[Stored data entries]
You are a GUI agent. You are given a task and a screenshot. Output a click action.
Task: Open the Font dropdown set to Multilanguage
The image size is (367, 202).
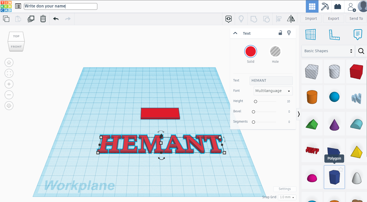273,91
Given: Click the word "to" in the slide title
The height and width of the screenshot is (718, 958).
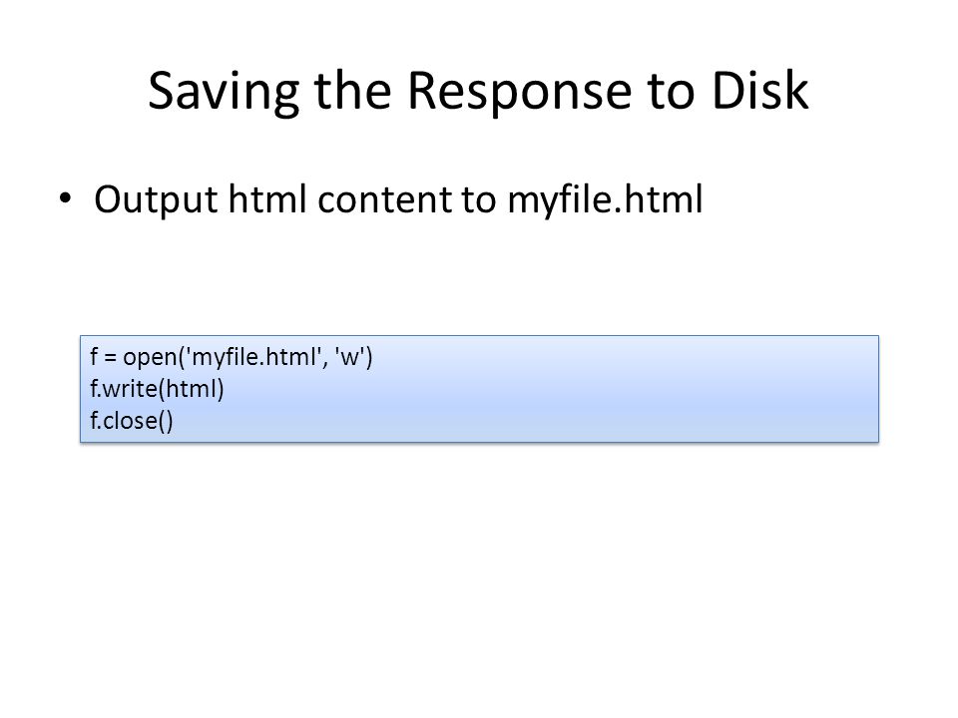Looking at the screenshot, I should 671,92.
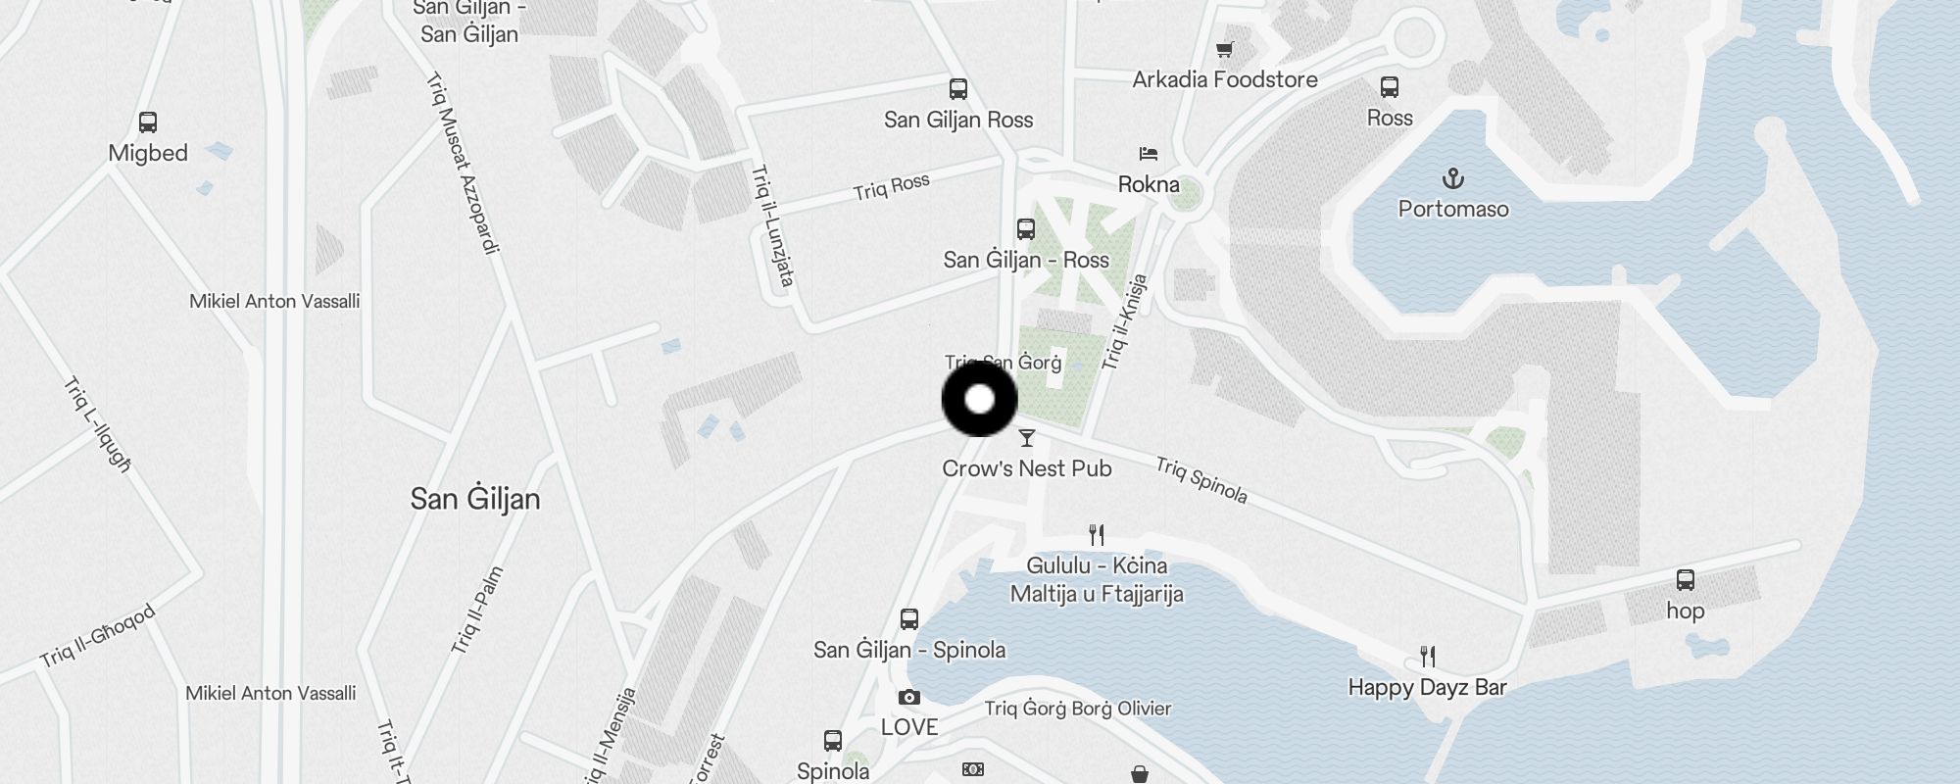Screen dimensions: 1960x784
Task: Click the Happy Dayz Bar restaurant icon
Action: [x=1428, y=657]
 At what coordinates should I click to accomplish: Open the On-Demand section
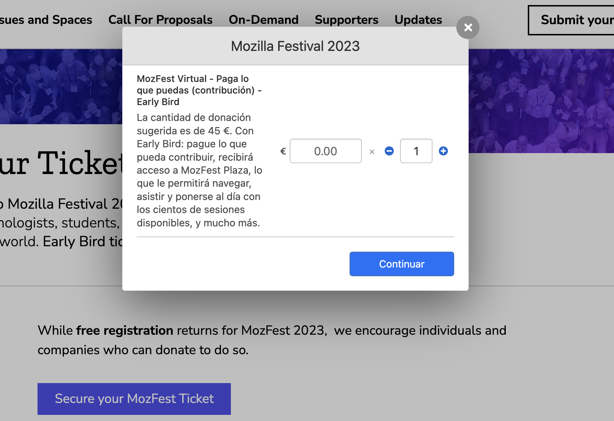(x=264, y=20)
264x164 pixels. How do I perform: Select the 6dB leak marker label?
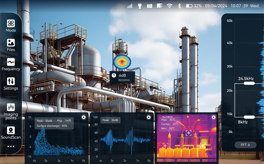point(122,77)
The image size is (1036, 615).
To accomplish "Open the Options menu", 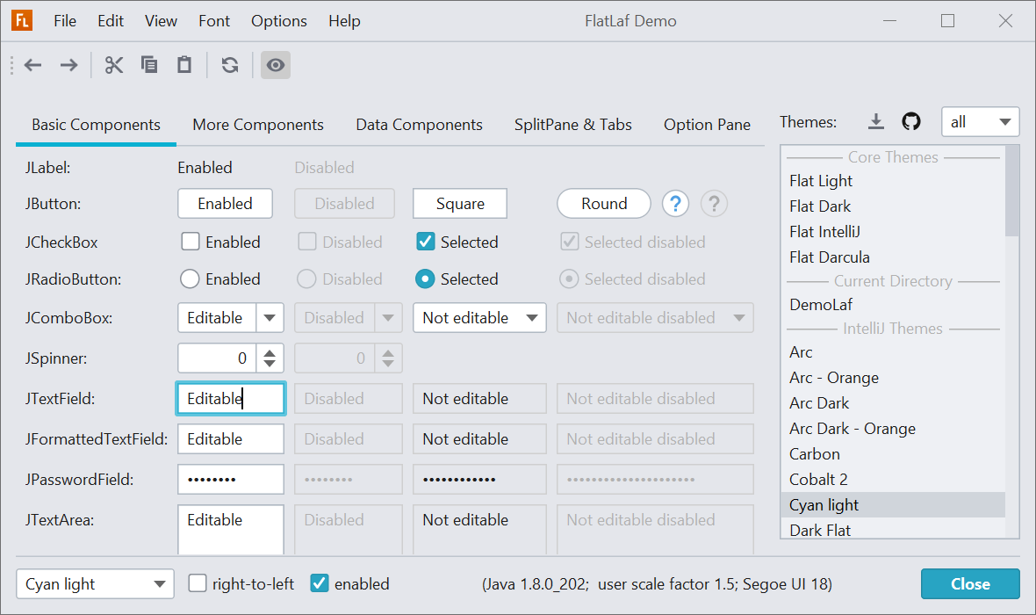I will click(279, 21).
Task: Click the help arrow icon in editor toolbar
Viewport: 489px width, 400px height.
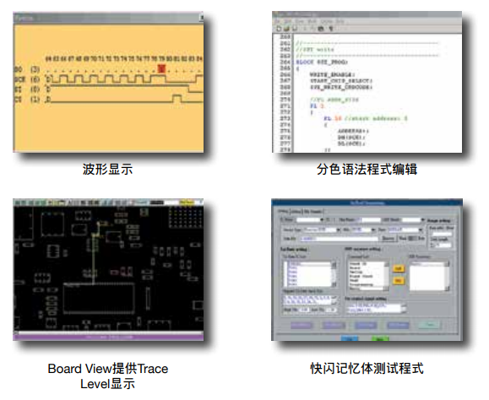Action: click(x=331, y=29)
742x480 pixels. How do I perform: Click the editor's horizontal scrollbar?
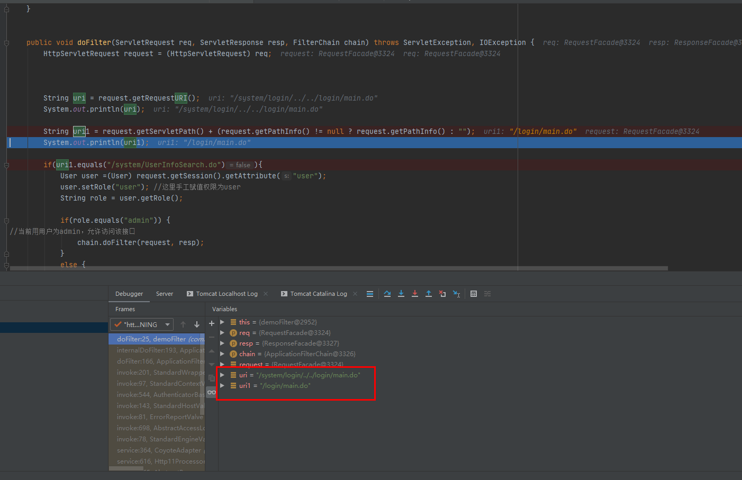(339, 268)
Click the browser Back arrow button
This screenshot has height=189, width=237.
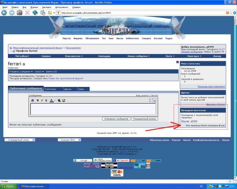point(4,12)
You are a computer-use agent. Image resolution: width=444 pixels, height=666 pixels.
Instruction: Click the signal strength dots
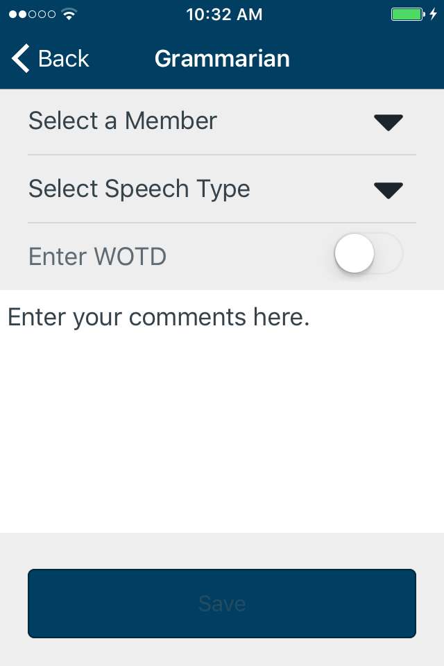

About this task =
When the word "agent" shows up in a line of the entries, pull that line out.

Output for this exercise =
You are a GUI agent. You are given a task and a screenshot. Output a click action.
You are a computer-use agent. Image resolution: width=444 pixels, height=666 pixels.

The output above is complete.